By Den Ardinger 32° KCCH
American Revolutionary War Patriot, Paul Revere, was born January 1, 1735 (modern calendar) in the North End of Boston, Massachusetts. He was the third of twelve children born to Apollos Rivoire and his wife, Deborah Hitchborn. His father Americanized his name to Paul Revere and set aside his French Huguenot heritage as he built his reputation as a silversmith. When young Paul was 13, he became an apprentice to his father and quickly learned the finer skills of a silversmith and engraver.
When his father died in 1754, young Paul was only 19 so he could not legally assume the family silver shop business. To bide his time until he could, he entered the military in February 1756 as a Lieutenant in a provincial artillery regiment. During part of the French and Indian War, which lasted from 1754 to 1763, he served at Fort William Henry on Lake George in New York which was then in the wilderness. He did not stay in the military long and returned to run the family silver business as soon as he was of the legal age of 21.
On August 4, 1757, he married Sarah Ome (1736-1773). They had eight children together but only one outlived the father.
Revere’s silver business had its ups and downs like any other at that time and at one point he was forced to use his fine tools as a dentist to make ends meet. He was taught dentistry by a local surgeon who was one of his many friends in the local community. He made many before the Revolutionary War began; some of which he met at his local lodge meetings where he had become a Freemason at the Lodge St. Andrews No. 81. The exact date he became a Mason is not known but it was between 1756 and 1769 at which time his name was recorded on the Grand Lodge of Scotland membership register. As the war fever began to brew, he joined the Sons of Liberty in 1765 along with many of his Masonic friends.
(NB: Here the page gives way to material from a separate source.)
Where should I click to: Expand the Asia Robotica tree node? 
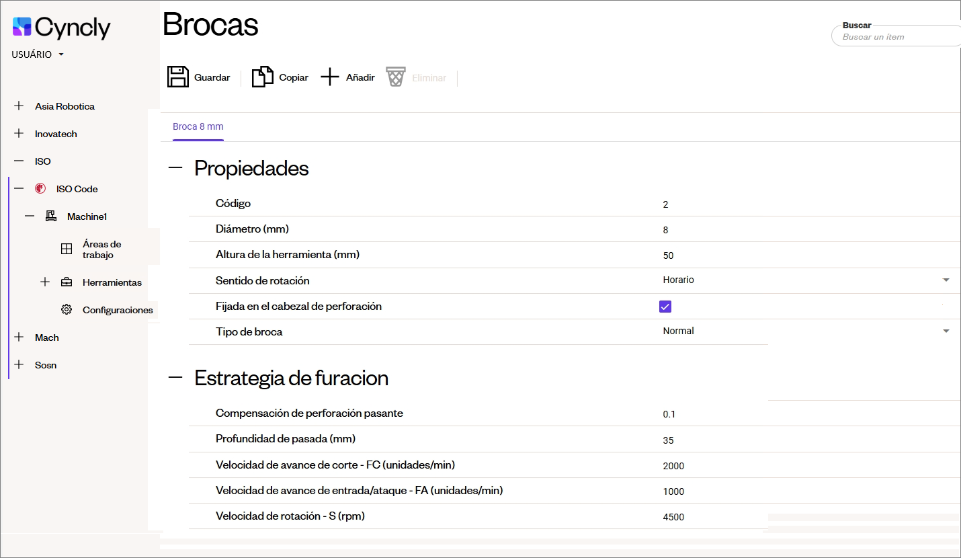19,106
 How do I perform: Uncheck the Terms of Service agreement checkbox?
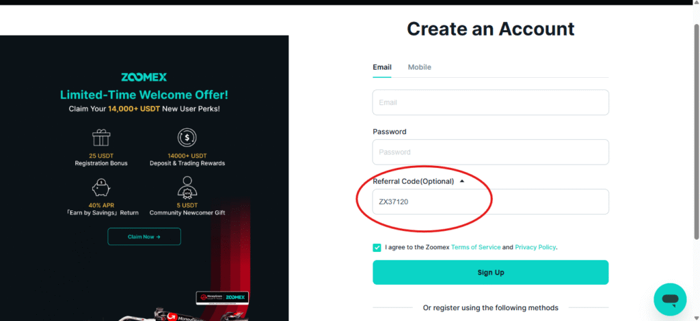pyautogui.click(x=377, y=247)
In 1770 he purchased the house in Boston’s North End which is now a museum to manage the space required by his growing family. However, his wife died in 1773. He then married Rachel Walker (1745-1813) and they had eight more children.
By 1773, the colonies were approaching fever pitch for war and tensions with the British were high. On December 13th, Revere was one of the leaders in the Boston Tea Party that dumped tea from the sailing vessel Dartmouth and two other ships into Boston Harbor to oppose the Tea Act England had passed. From December 1773 until November 1775, Revere served as a courier to the Committee of Public Safety that was then formed to sidestep duties of the regular government. His courier duties were closely monitored by British intelligence and his name even appeared in London newspapers.
In 1774, British General Thomas Gage closed Boston Harbor and disbanded the colonial provincial assembly. In December the colonists stormed the lightly guarded munition stores at Fort William Henry and seized the gunpower. From that point on, preparations became intense to prepare for war.
The highlight of Paul Revere’s fame came on the evening of April 18, 1775. British regulars were observed leaving their barracks and marching north to the towns of Lexington and Concord to seize gunpowder and war materials gathered there by the colonists. To warn the colonial militia, Paul Revere and William Dawes galloped through the night alerting a network of townsmen and other riders to the approaching force. The next day, the battles of Lexington and Concord signaled that the Revolutionary War was on.
It was this ride that Henry Wadsworth Longfellow wrote the famous poem about in 1861; forty-three years after Revere’s death. The poem begins:
Listen, my children, and you shall hear
Of the midnight ride of Paul Revere,
On the eighteenth of April, in Seventy-Five;
Hardly a man is now alive
Who remembers that famous day and year
In April 1776, Revere was commissioned a Major in the infantry in the Massachusetts militia. A month later he was promoted to Lieutenant Colonel and transferred to the artillery. As the war progressed, he was in several engagements and with the politics of arms being strongly held, he had his disagreements with others. However, in the end, his name was cleared, and his legend was secure.
In the years that followed, he moved from silversmithing to iron working. He also worked with bronze and cast cannons for the federal government. He had success casting large bells and some are still in use today. In the end, his innovations with standardizing production of stoves, ovens, and iron tools brought him financial success.
By 1795, Paul Revere was the Grand Master of the Grand Lodge of Massachusetts.
Paul Revere died May 10, 1818, at the age of 83. His oldest living son, Joseph Warren Revere, took over the business and it is still in operation today. He is buried in Granary Burying Ground on Tremont Street in Boston.
Paul Revere, more than a man, a Mason.